Your task » Copy the lines from the one containing "Image resolution: width=208" through the end of the Records, requests included, and shift every coordinate in the answers by -23.
##### Entries shown #####
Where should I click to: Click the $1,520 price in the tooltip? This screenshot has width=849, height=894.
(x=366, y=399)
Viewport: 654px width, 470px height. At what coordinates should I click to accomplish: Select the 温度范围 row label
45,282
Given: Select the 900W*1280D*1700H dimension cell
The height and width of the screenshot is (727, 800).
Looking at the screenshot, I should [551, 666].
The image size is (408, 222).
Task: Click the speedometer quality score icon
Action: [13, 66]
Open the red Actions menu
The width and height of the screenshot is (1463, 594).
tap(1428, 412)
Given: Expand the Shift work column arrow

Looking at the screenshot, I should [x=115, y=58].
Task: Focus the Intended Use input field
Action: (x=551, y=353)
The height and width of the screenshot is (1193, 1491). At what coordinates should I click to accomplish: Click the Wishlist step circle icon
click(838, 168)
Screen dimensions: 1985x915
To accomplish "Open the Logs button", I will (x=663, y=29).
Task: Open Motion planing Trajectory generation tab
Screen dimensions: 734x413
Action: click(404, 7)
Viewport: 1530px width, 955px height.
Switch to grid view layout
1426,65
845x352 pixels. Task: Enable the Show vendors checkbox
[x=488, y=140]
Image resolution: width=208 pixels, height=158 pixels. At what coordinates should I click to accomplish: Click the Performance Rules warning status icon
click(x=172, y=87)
#####
Correct output »
Image resolution: width=208 pixels, height=158 pixels. At what coordinates should I click to accomplish: Click the Performance Rules warning status icon
click(x=149, y=64)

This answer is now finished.